* _Problem to work on_
Look through the records below and collect all lines that hold the string "will".

Records from a data collection

——

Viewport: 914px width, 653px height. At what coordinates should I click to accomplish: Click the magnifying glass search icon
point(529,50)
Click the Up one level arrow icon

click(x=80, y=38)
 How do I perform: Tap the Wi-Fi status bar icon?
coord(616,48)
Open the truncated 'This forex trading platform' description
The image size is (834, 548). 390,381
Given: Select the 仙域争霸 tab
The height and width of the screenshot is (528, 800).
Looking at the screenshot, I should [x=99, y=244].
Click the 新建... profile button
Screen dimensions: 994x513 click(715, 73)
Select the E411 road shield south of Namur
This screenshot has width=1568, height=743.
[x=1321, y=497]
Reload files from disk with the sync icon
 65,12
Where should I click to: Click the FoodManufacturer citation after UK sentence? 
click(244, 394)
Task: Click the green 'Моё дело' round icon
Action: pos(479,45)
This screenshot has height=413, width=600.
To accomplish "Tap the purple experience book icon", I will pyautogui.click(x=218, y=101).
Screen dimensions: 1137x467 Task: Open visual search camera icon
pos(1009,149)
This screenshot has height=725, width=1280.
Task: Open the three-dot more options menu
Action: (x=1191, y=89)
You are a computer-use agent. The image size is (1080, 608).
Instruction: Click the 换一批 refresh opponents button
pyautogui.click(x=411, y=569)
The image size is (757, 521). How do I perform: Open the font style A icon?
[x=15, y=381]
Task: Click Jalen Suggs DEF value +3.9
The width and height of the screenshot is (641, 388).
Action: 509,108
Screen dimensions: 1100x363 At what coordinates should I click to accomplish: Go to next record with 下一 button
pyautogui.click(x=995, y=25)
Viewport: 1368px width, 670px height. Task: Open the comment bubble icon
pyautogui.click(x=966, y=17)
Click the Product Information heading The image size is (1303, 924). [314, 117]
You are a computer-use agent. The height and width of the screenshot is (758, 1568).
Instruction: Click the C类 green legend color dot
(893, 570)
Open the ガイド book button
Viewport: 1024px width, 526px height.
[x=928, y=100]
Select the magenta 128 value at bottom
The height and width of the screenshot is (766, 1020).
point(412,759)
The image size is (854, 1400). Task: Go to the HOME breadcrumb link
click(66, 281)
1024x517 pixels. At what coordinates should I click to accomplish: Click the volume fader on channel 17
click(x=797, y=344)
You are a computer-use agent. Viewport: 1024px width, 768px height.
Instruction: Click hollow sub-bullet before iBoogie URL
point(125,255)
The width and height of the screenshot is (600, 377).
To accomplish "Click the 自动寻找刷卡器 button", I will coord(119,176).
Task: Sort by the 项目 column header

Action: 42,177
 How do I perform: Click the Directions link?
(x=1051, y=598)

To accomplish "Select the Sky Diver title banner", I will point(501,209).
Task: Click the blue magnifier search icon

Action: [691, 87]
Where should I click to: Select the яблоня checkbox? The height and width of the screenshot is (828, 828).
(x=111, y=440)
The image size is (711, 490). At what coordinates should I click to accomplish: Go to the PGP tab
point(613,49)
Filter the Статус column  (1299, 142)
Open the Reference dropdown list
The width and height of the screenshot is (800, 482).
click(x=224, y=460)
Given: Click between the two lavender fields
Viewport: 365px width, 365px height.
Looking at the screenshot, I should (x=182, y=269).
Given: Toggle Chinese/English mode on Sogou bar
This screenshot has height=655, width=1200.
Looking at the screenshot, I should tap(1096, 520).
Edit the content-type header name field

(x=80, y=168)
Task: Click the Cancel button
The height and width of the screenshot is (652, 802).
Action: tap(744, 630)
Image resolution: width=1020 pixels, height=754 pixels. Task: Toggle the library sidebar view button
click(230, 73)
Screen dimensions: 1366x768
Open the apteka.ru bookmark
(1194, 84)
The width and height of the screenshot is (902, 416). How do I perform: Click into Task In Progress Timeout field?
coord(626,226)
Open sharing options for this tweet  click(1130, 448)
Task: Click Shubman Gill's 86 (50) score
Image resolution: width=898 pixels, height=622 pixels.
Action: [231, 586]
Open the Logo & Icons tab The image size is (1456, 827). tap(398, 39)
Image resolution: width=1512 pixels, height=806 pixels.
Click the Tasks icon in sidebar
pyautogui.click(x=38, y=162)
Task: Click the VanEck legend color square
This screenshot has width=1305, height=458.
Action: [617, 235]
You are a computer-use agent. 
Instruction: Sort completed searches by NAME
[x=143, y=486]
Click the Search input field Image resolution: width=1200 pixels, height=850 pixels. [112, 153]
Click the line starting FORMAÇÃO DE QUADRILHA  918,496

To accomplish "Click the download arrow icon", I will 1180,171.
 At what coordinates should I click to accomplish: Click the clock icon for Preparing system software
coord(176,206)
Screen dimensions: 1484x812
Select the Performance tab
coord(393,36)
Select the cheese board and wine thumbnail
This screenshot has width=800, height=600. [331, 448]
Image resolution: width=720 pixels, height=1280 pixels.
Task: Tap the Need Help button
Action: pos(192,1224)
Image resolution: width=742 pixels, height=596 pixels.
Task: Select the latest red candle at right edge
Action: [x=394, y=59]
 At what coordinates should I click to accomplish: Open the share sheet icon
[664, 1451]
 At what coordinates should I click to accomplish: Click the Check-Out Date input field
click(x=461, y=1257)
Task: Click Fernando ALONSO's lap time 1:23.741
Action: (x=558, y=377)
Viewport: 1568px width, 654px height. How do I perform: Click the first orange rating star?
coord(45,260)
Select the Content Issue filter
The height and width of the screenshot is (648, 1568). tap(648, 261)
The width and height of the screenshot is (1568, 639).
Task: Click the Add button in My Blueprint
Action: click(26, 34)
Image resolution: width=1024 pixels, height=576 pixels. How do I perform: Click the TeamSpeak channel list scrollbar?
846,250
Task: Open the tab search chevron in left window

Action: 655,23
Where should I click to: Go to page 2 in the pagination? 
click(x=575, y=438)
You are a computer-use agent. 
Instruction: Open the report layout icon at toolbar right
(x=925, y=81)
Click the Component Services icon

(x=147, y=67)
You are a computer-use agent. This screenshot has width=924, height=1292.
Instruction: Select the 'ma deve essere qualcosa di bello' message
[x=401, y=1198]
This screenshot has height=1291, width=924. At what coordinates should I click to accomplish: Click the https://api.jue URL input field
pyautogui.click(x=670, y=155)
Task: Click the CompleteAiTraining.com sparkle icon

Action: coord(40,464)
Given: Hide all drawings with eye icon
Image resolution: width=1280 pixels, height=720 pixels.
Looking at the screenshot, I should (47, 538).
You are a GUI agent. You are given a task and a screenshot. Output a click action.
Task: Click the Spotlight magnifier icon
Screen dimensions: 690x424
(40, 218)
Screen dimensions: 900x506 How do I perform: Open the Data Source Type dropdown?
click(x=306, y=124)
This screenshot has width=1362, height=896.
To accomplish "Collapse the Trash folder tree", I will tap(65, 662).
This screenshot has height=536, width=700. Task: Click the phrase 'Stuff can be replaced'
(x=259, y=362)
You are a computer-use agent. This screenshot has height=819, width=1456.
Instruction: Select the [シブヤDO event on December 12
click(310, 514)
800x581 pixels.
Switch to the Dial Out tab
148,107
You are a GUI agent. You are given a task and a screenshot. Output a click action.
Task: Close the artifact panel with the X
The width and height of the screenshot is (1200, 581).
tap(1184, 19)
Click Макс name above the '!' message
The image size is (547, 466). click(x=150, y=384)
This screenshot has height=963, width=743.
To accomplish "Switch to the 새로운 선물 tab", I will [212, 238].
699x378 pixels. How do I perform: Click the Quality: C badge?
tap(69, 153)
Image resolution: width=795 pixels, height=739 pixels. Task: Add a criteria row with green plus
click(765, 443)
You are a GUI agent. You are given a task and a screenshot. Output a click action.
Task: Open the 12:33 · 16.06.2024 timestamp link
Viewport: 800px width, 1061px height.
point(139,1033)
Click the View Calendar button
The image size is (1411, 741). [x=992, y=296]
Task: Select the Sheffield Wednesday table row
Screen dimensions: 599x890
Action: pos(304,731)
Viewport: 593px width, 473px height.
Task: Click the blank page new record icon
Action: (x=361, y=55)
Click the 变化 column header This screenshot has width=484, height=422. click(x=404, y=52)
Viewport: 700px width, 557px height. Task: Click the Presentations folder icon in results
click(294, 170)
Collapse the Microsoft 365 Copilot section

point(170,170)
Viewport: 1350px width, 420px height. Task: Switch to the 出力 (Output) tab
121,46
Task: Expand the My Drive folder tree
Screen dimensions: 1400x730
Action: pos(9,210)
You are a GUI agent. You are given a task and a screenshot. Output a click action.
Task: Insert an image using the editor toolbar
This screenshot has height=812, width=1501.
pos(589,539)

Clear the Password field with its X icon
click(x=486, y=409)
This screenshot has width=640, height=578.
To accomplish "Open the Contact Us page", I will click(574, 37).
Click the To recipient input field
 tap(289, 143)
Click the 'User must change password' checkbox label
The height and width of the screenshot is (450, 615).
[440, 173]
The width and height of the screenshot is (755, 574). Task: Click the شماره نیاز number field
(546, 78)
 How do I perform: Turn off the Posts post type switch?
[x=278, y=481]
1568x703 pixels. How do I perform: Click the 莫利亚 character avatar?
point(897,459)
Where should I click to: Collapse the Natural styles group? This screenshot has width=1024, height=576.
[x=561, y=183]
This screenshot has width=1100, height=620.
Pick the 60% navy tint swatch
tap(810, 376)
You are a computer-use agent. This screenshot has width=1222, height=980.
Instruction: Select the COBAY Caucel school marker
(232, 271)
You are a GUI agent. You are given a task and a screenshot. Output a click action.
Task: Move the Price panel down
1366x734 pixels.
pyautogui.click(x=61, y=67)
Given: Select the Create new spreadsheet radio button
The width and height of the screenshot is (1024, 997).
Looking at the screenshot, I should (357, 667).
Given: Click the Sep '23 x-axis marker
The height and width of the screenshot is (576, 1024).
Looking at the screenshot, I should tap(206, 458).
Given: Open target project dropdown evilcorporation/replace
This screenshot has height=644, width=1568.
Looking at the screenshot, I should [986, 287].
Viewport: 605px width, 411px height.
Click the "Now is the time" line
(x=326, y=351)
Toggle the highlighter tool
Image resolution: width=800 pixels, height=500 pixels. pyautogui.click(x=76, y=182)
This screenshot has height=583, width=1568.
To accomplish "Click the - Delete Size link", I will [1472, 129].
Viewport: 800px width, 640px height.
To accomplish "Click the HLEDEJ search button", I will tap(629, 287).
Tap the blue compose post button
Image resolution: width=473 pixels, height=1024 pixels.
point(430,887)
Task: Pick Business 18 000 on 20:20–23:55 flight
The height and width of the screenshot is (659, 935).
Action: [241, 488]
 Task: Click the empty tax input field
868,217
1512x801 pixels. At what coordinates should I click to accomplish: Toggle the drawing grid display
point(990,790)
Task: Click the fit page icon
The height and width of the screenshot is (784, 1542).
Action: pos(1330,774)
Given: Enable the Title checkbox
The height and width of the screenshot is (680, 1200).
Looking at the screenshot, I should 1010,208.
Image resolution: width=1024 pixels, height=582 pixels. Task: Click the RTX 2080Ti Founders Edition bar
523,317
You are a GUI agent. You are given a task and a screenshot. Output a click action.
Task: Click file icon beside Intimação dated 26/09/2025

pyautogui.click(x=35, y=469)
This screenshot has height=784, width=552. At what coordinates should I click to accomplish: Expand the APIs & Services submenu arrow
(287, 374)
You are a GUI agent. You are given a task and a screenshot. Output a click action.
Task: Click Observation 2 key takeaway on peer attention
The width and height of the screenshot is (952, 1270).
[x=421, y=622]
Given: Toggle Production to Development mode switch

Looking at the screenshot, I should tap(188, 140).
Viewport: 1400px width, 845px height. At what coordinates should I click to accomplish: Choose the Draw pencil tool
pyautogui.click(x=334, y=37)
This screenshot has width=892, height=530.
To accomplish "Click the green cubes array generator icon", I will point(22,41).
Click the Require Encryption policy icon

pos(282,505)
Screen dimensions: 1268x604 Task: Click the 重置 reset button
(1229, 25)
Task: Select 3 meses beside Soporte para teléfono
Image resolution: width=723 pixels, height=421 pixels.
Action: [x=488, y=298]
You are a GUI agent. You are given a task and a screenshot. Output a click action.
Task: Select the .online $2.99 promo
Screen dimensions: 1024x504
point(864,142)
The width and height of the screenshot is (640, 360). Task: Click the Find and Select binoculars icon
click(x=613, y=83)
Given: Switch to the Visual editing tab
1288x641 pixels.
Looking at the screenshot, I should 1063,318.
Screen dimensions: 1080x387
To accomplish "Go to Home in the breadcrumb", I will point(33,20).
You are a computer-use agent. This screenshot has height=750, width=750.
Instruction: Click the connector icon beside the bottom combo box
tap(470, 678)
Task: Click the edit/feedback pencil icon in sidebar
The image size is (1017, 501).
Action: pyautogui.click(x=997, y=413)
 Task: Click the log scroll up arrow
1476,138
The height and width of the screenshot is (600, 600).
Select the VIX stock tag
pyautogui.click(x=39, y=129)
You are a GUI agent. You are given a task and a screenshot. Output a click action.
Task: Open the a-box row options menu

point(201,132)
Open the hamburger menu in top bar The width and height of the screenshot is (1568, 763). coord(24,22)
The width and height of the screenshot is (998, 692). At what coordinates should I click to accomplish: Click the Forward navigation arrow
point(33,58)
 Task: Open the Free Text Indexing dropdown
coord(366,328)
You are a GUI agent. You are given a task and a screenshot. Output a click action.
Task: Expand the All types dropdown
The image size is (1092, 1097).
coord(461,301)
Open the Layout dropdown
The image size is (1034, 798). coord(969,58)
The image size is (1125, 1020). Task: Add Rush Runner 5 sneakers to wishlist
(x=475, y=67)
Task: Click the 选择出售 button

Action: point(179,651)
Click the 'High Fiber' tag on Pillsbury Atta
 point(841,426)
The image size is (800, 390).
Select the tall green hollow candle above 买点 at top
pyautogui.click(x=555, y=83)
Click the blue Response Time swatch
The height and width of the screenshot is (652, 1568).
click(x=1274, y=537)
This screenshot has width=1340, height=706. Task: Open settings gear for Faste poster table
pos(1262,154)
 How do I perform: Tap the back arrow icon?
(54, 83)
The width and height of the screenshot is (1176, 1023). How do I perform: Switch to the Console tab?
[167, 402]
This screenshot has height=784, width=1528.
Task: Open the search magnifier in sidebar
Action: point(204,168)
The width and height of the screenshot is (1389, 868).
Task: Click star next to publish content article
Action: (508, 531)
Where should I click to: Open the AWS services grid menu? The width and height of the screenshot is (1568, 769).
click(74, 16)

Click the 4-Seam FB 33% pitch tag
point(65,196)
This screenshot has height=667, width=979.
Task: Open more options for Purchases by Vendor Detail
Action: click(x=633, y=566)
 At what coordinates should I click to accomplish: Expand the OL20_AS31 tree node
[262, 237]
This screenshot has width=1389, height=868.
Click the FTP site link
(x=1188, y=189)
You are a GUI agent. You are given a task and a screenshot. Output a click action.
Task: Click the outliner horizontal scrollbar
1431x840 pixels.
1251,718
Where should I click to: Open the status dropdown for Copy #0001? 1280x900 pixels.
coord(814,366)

——

* _Solution to this problem_
To accomplish "Tap the purple experience book icon", I will pyautogui.click(x=218, y=101).
To accomplish "Click the 自动寻找刷卡器 button", I will coord(119,176).
To accomplish "Select the Sky Diver title banner", I will point(501,209).
To accomplish "Click the download arrow icon", I will 1180,171.
To accomplish "Collapse the Trash folder tree", I will tap(65, 662).
To accomplish "Switch to the 새로운 선물 tab", I will [212, 238].
To accomplish "Open the Contact Us page", I will click(574, 37).
To accomplish "Click the - Delete Size link", I will [1472, 129].
To accomplish "Click the HLEDEJ search button", I will tap(629, 287).
To accomplish "Click the green cubes array generator icon", I will point(22,41).
To accomplish "Go to Home in the breadcrumb", I will point(33,20).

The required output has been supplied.